David Blackburn

Gabbing about growth

Growth is the word on Tory lips at present. David Cameron responded to Andrew Tyrie’s criticism when he arrived in Manchester yesterday evening, saying that the government has “an incredibly active growth strategy”. And there has been some ‘action on growth’ in the last 24 hours. The right-to-buy is being resuscitated. And the coalition has announced that it will release thousands of acres of publicly owned land to build 100,000 houses and support 200,000 jobs by 2015. The plan will be paid for by selling houses later down the line; the government hopes that the taxpayer will make a profit under this scheme.

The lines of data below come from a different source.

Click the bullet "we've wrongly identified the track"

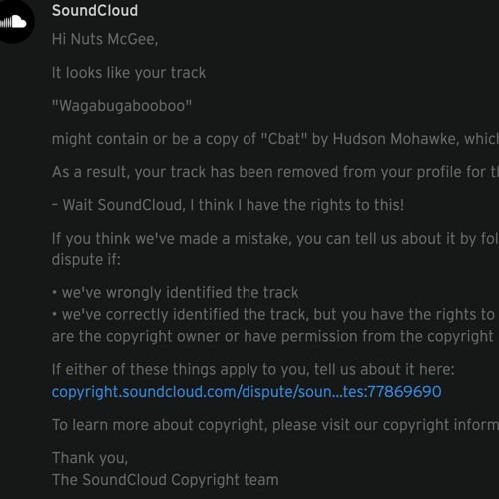click(175, 293)
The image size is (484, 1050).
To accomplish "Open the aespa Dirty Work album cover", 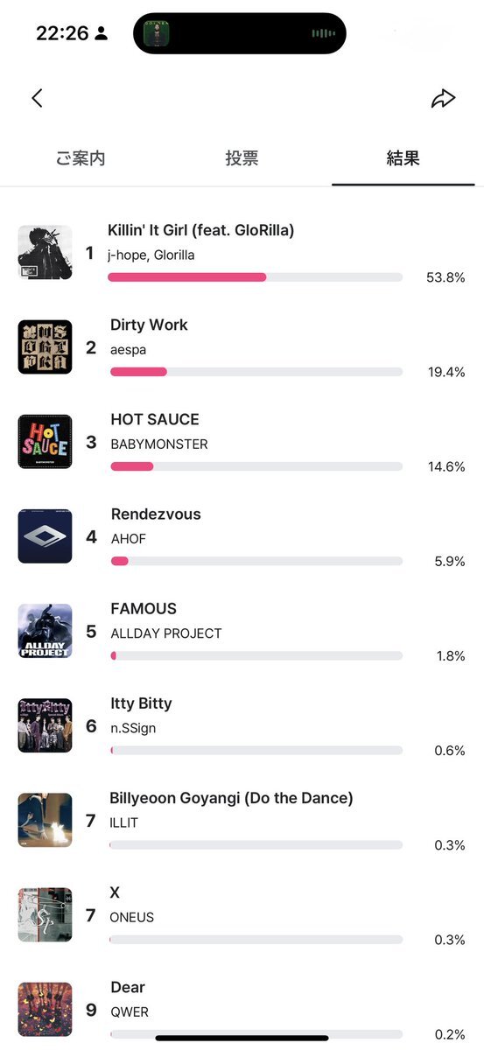I will [x=45, y=347].
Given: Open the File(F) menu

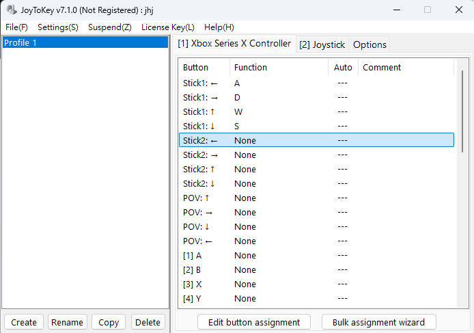Looking at the screenshot, I should click(17, 27).
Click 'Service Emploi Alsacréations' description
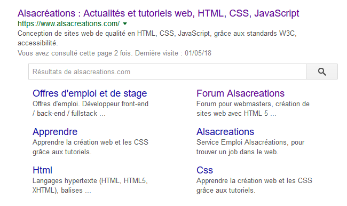The image size is (347, 206). tap(250, 147)
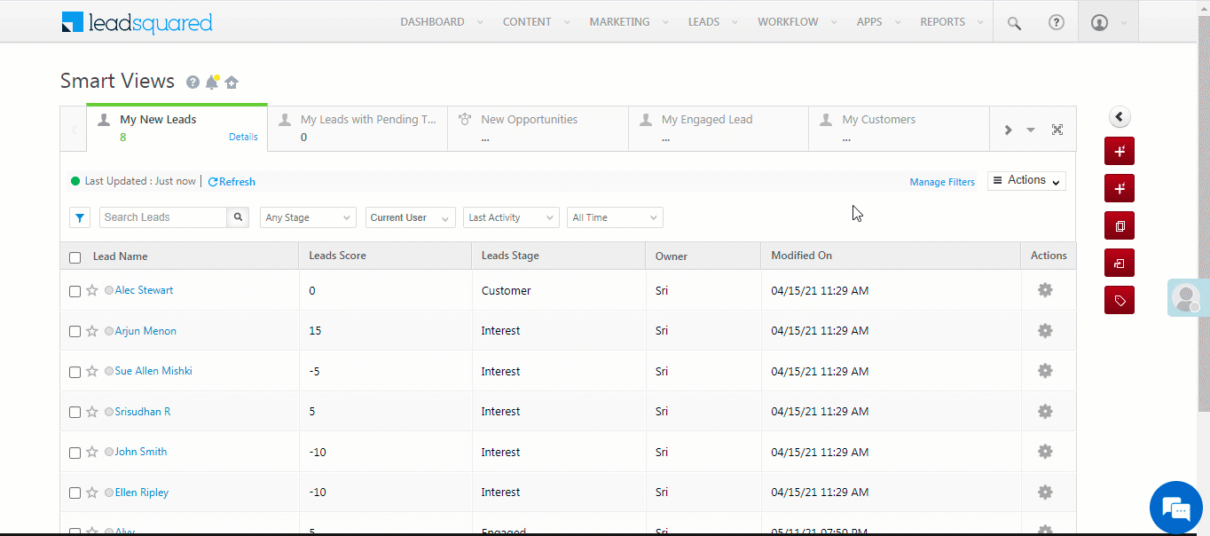Open the lead filters funnel icon
This screenshot has width=1210, height=536.
click(x=79, y=217)
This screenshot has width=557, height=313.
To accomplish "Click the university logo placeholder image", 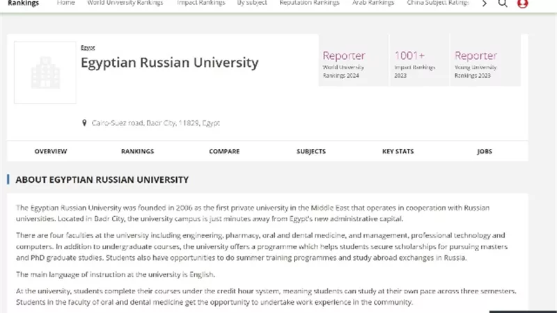I will tap(45, 72).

This reform might stoke the already over-heated fire between the government and the National Trust over planning reforms. Francis Maude, regarded as a zealot when it comes to delivering planning reform, has told the Independent on Sunday that his opponents are talking “bollocks”. His tone suggests that the government is provoking a spat with the National Trust – an organisation that, rightly or wrongly, reeks of vested Tory interests. The battle allows the coalition to clothe itself in radical garb and say that it is “governing together in the national interest” – to revive the phrase from the coalition’s infancy.

Meanwhile, the government has again pledged to cut business regulations in a bid to stimulate growth. James Forsyth reveals that Lord Young Graffham – Lady Thatcher’s Mr Fix it – is returning to government to oversee these changes. It remains to be seen if he’ll examine environmental regulation and taxation, which several Labour MPs have identified as a serious impediment to jobs and investment in industry.

These moves are welcome, but some backbenchers will worry that they remain piecemeal. There is little sign, for instance, of a grand supply-side revolution to stimulate the economy. John Redwood fears that “the Lib Dem influence” will stunt such an approach permanently. Redwood thinks that new, well capitalised investment banks lending to “worthwhile projects” is the best and most likely option in the circumstances.